Alongside didactic articles about vegetarianism in the tour programme, Paul took the opportunity to tell his audiences his life story. A series of long interview features saw him correcting what he viewed as misinterpretations about the Beatles’ history. He made the point strongly that
he
, rather than John, was the Beatle most into the avant-garde in the Sixties. Paul was checking out the new music and meeting new writers along with his friend Barry Miles, ‘when [John] was living out in the suburbs by the golf club with Cynthia’. This was a foretaste of an authorised, putting-the-record straight biography Paul had started work on with Miles, who’d become a biographer of distinction in recent years, writing lives of his friend Allen Ginsberg and other counter-culture figures. Miles had come up with the idea of the book,
Paul McCartney: Many Years from Now
, agreeing to let Paul vet the manuscript and, perhaps surprisingly, retain 75 per cent of the royalties, meaning it was really going to be Paul’s book.

Other old friends found themselves back in Paul’s orbit as the world tour kicked off. Richard Lester had been hired to make a montage film introduction to the concerts, and to direct a full-length concert feature, the pedestrian
Get Back
. Linda’s artist friend Brian Clarke was commissioned to create the stage set, as he had the
Flowers in the Dirt
album cover. To publicise the tour, Paul hired a significant new associate, a likeable former tabloid newspaper journalist named Geoff Baker, whose qualifications for the job included boundless enthusiasm for Paul’s music, as well as sharing Paul and Linda’s fondness for dope and their zeal for vegetarianism.

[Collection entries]
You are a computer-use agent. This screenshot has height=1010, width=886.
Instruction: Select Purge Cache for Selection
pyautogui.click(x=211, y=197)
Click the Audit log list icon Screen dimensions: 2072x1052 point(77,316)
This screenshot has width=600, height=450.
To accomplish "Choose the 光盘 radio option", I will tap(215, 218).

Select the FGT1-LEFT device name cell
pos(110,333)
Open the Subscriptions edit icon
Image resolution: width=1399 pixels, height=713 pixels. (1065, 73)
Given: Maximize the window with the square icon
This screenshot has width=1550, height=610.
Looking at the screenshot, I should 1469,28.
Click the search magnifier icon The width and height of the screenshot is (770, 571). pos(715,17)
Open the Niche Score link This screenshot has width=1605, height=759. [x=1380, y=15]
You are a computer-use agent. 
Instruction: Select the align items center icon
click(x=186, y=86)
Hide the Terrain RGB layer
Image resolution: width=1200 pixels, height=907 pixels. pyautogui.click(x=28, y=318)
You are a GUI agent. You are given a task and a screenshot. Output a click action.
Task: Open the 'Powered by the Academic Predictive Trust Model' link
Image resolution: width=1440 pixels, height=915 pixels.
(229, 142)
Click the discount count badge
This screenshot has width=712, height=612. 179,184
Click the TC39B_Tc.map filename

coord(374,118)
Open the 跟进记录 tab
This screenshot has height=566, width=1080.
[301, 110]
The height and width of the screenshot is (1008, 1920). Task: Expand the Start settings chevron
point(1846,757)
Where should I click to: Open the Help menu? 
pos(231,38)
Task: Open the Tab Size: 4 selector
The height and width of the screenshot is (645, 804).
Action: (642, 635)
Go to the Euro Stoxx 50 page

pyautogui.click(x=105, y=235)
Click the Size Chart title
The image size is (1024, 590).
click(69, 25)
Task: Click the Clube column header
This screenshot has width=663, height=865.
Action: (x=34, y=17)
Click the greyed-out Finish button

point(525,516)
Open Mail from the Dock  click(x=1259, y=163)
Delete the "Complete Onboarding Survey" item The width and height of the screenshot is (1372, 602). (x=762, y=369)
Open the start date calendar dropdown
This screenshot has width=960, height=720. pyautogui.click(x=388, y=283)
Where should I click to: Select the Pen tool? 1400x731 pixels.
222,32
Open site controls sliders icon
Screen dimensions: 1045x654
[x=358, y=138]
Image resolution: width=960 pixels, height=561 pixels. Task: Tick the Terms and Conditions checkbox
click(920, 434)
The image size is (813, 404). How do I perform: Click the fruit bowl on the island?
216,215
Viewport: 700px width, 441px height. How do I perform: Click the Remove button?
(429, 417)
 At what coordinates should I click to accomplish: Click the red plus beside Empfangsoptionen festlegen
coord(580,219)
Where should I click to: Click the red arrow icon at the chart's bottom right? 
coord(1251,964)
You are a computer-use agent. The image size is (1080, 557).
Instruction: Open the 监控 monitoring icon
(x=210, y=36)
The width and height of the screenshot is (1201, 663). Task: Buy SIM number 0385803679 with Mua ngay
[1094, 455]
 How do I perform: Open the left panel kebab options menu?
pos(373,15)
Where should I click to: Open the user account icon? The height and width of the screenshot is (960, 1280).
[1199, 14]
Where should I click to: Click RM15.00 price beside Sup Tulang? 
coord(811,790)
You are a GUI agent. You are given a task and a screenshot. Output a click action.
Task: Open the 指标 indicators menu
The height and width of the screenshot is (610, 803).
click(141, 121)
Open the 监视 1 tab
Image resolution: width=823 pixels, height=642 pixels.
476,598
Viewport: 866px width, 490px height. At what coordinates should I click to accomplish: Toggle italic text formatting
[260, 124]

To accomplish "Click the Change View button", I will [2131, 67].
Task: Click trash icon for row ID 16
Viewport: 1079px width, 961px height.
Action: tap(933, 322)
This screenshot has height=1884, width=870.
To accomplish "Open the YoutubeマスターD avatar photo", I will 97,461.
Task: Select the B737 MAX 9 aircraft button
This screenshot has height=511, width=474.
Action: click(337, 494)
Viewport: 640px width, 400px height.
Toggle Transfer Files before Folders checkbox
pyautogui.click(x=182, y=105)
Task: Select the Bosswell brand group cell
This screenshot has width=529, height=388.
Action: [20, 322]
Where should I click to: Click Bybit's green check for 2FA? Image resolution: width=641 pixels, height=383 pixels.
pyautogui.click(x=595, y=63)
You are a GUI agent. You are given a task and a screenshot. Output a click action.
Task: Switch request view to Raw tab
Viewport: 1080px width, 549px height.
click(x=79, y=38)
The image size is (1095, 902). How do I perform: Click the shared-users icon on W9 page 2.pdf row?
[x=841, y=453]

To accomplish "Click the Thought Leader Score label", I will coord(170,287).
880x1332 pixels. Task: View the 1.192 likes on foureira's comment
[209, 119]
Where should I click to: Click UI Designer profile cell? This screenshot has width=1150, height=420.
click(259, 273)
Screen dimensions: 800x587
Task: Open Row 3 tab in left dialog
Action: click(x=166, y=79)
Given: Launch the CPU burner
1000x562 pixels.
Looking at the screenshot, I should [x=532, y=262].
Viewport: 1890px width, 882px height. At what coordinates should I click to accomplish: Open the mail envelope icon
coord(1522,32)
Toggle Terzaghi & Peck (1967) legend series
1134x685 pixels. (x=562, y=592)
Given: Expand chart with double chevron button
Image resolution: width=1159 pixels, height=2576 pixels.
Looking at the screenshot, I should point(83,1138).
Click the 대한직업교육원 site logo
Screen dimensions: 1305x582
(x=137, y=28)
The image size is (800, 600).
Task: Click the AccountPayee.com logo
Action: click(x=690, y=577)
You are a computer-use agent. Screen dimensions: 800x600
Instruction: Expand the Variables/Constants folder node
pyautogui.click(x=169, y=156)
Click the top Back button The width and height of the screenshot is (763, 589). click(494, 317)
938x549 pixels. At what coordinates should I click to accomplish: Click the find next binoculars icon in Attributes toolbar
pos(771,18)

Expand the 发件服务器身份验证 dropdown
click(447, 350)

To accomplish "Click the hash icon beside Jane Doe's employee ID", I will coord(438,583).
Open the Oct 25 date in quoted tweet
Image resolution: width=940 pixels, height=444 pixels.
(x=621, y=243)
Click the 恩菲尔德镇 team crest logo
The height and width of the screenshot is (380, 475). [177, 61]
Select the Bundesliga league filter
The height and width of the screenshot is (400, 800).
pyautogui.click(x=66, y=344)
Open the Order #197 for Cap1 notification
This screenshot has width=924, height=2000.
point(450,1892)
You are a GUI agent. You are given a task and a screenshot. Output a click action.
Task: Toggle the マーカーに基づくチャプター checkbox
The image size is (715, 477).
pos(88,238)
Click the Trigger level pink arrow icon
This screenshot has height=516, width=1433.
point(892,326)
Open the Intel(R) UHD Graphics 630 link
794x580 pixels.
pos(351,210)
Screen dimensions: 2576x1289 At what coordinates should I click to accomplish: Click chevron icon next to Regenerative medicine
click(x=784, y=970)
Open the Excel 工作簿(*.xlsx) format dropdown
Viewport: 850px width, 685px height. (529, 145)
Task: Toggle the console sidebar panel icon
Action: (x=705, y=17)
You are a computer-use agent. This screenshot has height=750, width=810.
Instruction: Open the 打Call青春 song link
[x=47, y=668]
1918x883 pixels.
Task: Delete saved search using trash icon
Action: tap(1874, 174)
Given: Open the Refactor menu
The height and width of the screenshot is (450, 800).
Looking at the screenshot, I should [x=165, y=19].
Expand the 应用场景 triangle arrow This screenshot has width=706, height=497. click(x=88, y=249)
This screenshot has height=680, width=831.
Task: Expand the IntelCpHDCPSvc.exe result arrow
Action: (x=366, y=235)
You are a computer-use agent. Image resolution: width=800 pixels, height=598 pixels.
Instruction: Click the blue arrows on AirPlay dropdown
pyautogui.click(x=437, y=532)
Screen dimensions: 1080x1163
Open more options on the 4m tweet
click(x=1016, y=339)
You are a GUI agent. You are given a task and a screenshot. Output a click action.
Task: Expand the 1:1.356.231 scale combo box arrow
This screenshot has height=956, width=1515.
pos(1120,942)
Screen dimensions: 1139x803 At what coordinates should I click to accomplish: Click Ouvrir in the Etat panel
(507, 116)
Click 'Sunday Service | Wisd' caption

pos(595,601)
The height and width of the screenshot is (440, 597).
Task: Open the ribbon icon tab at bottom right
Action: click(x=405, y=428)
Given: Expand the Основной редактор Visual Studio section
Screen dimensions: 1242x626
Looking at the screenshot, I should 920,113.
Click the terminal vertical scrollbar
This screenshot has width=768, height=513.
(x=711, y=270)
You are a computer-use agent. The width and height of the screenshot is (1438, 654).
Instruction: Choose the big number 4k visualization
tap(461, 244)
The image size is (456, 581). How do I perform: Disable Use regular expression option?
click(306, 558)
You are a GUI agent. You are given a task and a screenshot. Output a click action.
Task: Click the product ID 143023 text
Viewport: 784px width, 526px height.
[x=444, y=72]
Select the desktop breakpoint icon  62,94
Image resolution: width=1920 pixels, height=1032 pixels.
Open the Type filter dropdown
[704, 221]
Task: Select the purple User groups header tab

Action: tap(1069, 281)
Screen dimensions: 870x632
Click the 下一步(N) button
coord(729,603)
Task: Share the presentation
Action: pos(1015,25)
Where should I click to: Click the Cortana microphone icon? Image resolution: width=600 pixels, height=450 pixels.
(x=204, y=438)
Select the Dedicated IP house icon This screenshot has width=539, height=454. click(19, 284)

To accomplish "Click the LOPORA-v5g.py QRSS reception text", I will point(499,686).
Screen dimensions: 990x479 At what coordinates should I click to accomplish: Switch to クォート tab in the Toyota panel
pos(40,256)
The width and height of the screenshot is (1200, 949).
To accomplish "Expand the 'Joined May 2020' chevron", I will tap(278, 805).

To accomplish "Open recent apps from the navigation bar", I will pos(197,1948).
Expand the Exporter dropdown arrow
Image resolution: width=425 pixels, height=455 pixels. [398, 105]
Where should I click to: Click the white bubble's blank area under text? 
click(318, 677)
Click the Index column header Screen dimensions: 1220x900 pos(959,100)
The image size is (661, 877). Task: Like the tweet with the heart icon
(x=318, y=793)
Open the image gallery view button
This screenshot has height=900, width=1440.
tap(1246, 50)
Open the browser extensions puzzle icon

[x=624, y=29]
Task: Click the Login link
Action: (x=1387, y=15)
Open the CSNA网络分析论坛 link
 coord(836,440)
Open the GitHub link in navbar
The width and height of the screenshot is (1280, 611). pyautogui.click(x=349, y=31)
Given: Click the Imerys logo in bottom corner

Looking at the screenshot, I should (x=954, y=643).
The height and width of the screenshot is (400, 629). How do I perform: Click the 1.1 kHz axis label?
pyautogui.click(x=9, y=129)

[Exercise objective] According to the excerpt about Paul McCartney, who was commissioned to create the stage set for the world tour?

[Problem solution] Brian Clarke, Linda's artist friend.